Ginsburg, who died Friday, created case law banning sex discrimination that set the stage for LGBTQ+ legal wins decades later. In the 1970s, Ginsburg took a spate of sex discrimination cases to the Supreme Court, arguing that the Equal Protection Clause of the Constitution barred discrimination due to gender. Her winning arguments cemented sex discrimination protections into Title VII of the Civil Rights Act of 1964.

Shannon Minter, legal director of the National Center for Lesbian Rights, said the world be profoundly different for LGBTQ+ people without her. 

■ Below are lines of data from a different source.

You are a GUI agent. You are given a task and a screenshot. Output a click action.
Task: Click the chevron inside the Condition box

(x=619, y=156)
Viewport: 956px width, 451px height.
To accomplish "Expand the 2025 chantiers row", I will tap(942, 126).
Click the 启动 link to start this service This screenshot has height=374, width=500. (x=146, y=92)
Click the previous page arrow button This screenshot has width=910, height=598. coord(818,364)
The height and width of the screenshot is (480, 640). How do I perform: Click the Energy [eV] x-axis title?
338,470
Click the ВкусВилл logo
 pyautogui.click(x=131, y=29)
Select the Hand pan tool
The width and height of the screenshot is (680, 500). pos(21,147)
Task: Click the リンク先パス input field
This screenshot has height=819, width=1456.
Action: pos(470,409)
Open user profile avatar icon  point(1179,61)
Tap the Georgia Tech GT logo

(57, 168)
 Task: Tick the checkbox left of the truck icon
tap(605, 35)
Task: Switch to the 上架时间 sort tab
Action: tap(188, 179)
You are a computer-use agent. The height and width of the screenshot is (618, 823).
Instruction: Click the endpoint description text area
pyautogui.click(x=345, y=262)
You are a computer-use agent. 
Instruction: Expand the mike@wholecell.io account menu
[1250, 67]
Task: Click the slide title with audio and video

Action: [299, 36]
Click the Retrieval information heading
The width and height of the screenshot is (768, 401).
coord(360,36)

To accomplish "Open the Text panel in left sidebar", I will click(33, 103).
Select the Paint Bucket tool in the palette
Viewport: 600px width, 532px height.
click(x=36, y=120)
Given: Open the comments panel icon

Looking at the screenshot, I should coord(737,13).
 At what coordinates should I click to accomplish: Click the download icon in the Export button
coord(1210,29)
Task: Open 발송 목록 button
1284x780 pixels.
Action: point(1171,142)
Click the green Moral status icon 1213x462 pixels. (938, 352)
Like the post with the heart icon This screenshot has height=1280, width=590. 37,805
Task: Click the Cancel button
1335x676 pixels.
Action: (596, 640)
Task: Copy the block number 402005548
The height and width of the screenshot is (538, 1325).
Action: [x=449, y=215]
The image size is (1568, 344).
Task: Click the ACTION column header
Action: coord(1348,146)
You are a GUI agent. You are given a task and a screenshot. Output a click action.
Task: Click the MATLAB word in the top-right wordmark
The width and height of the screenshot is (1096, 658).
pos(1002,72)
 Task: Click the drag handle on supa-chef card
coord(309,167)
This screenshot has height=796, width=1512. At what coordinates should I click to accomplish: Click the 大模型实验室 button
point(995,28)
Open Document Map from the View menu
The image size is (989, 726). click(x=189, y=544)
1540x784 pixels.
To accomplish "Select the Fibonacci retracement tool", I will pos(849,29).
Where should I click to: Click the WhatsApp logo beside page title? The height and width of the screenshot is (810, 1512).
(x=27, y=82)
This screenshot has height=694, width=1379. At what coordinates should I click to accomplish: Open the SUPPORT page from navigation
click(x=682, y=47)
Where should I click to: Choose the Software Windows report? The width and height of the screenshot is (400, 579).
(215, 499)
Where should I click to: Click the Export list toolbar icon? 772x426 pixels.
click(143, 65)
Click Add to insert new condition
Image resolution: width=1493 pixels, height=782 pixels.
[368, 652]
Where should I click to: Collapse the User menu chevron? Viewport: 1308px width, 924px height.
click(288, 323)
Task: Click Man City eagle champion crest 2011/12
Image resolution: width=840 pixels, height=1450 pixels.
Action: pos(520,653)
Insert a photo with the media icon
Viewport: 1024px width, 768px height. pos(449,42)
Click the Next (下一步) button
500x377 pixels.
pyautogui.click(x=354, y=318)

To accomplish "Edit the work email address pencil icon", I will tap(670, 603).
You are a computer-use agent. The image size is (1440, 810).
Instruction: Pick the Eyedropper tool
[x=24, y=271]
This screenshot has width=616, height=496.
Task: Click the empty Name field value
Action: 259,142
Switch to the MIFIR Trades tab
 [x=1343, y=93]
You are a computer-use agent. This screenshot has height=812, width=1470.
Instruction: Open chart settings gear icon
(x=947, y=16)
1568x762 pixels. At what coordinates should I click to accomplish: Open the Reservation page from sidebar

“Without the early sex discrimination cases that she brought, starting in the early 1970s, and without her very strategic broad vision of how to persuade the court to recognize a very expansive understanding of sex discrimination, we would be living in a very different world,”  Minter said. “There would almost certainly be no sex discrimination protections for LGBTQ people.”

Minter called Ginsburg’s work the “doctrinal foundation for the marriage equality ruling for same sex couples.”

Since Ginsburg’s appointment to the court in 1993, she ruled on the most important cases impacting LGBTQ+ people. She was part of the majority that struck down sodomy laws in Lawrence v. Texas in 2003. She helped overturn the Defense of Marriage Act, prohibiting same-sex marriage in 2013. In 2015, she joined the court in bringing marriage equality to every state via the Obergefell v. Hodges ruling.

Looking back now, Minter is struck that one of Ginsburg’s last rulings on the court was the Bostock v. Clayton County case, which cemented LGBTQ+ workplace protections nationwide. 

“Her vision of sex discrimination law, and the broad way it should be interpreted to prohibit any type of sex-based disparate treatment, really the culmination of that vision was the Bostock decision,” Minter said. 

Although Ginsburg is often praised as a progressive voice on the court, legal experts say that much of her legacy is as an attorney who interpreted the law broadly. She viewed sex discrimination as a threat not to just to women, but to men. 

In bringing discrimination cases on behalf of a male caregiver denied a tax deduction for female caregivers, she began building case law that would later be used to protect people of all genders, including transgender and nonbinary people.

“She was able to show the court how discrimination against [the caregiver] can hurt us all, and by using the 14th Amendment in such a way, she was able to essentially pave the path and lay the foundation for our present-day understanding that any type of inequality, any type of discrimination is harmful to the country as a whole,” Greisen said. 

Jenny Pizer, law and policy director for Lambda Legal, recalls that in the 1990s, legal rights advocates hadn’t started using sex discrimination protections to fight LGBTQ+ cases.

“There was a point where we wanted to very significantly expand the scope of the domestic partner laws,” Pizer said. “And it was very clear to me that a key element of our argument had to be that it was rights and responsibilities.” 

Then, they hit a pivot point. Reframe the argument as sex discrimination, just like Ginsburg had done years earlier. 

“Let’s use it as an opportunity to get at stereotypes, which was of course a key thing, and she was the most effective person during those years showing the harm of many directions of gender based assumptions and stereotypes,” Pizer said. “That approach has been just immeasurably huge in our work.” 

Chase Strangio, an attorney with the ACLU who represented Aimee Stephens in her landmark Supreme Court case on transgender rights, said it’s important to remember that Ginsburg was also the product of people around her, people who pushed her, challenged her and taught her.  

“I want to serve credit both to her as an individual and an exceptional individual, and also the people she came in contact with and learned from that enabled her work to be what it was,” he said.

He noted that attorneys Dorothy Kenyon and Pauli Murray fought sex discrimination cases in the 1940s and 1950s, work that Ginsburg would later credit. 

“Our institutions have to be bigger, and our movements have to be bigger than any single person,” Strangio said. “It’s incumbent upon us to ensure that they are, and so, that’s the work moving forward.”